Exercises to complete:
#1 Name every string-handling operation that the thread below on unpaired surrogates lists as part of "handling."
#2 Pick up the thread on unpaired surrogates below at the point where it stops, and write the next paragraph.

Extract to read:
• • • • • • •
On 11/5/2010 7:02 AM, Doug Ewell wrote:
Asmus Freytag<asmusf at ix dot netcom dot com> wrote:
I'm probably missing something here, but I don't agree that it's OK
for a consumer of UTF-16 to accept an unpaired surrogate without
throwing an error, or converting it to U+FFFD, or otherwise raising a
fuss. Unpaired surrogates are ill-formed, and have to be caught and
dealt with.
The question is whether you want every library that handles strings
perform the equivalent of a citizen's arrest, or whether you architect
things that the gatekeepers (border control) police the data stream.
If you can have upstream libraries check for unpaired surrogates at the
time they convert UTF-16 to Unicode code points, then your point is well
taken, because then the downstream libraries are no longer dealing with
UTF-16, but with code points. Doing conversion and validation at
different stages isn't a great idea; that's how character encodings get
involved with security problems.
Note that I am careful not to suggest that (and I'm sure Markus isn't
either). "Handling" includes much more than code conversion. It includes
uppercasing, spell checking, sorting, searching, the whole lot.
• • • • • • •
Collected material:
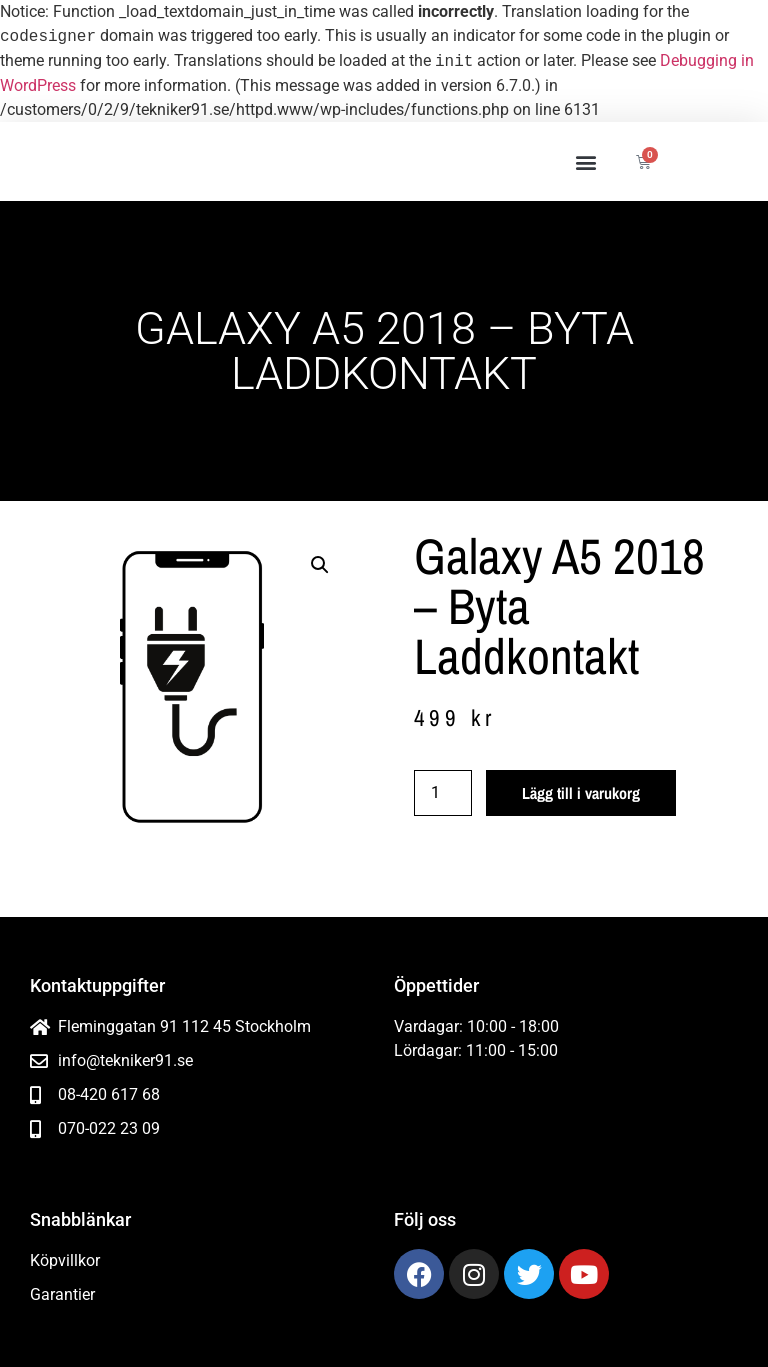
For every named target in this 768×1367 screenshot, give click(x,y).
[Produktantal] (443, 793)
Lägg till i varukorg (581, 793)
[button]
• • • • • • •
Answers below:
#1 Uppercasing, spell checking, sorting and searching.

#2
Burdening every single one of those tasks with policing the integrity of
the encoding seems wasteful, and, as I tried to explain, puts the error
detection in a place where you'll be most likely prevented from doing
something useful in recovery.
Data import or code conversion routines are in a much better place,
architecturally, to allow the user meaningful options to deal with
corrupted data, from rejecting to attempts of repair.
However, some tasks, such as network identifier matching, are
security-sensitive and must re-validate their input, even if the data
has already passed a gate keeper routine such as a validating code
conversion routine.
Corrigendum #1 closed the door on interpretation of invalid UTF-8
sequences. I'm not sure why the approach to handling UTF-16 should be
any different.